I worked through the content I had prepared in my notes. I fed the questions and content I'd produced into GPT as questions. Then taking the questions GPT asked back and the content shared I further drilled into the topics. Through this back and forth, I eventually was able to set a clear framework to prioritise different learning interest categories and an approach for scoring a given interest in relation to the factors identified. This is a personalised and subjective approach which incorporates my interests and evolves over time.
There were a few key learnings during the exploration with GPT: (1) a matrix approach is very difficult to achieve as there are so many interdependencies and overlaps. (2) recommendations are highly subjective and dependent on underlying interests and objectives. So spending more time on self-introspection and exploration is important. There are very few topics which are inherently good to focus on as an interest. (3) a key pre-requisit is a willingness to limit yourself and acknowledgement that "I can never learn everything I want to learn."
If you would like to build on the Exploration Chat with GPT you can pick it up here.
The irony of this whole process is that even with a model, exhaustive process and the support of GPT, it didn't matter that much. The process or workflow wasn't the solution in the end.
An End and a New Start
I've ended this process with a somewhat narrow list of interests; a good list of categories and how I should approach those categories and a few reusable chats in Poe/GenAI that I can go back to whenever I have a new interest that I want to explore.
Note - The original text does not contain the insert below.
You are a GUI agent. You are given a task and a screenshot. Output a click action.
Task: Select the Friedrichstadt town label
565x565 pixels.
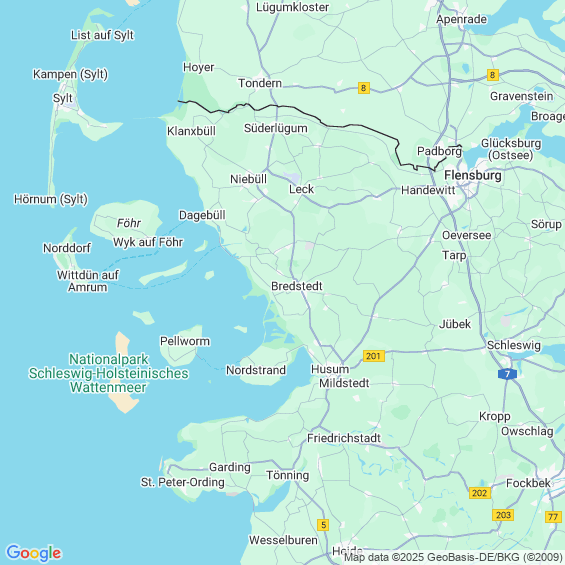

The result of the process was less impactful than the experience of going through it. Struggling to figure out what I'm interested in and how much I'm willing to trade-off to learn or focus on one thing or another - that process was the most impactful for me.
The end isn't really an end. It's a new start of looking at how I learn and prioritise my time moving forward. I encourage you to pickup a pen and start exploring what interests you and what you want to learn.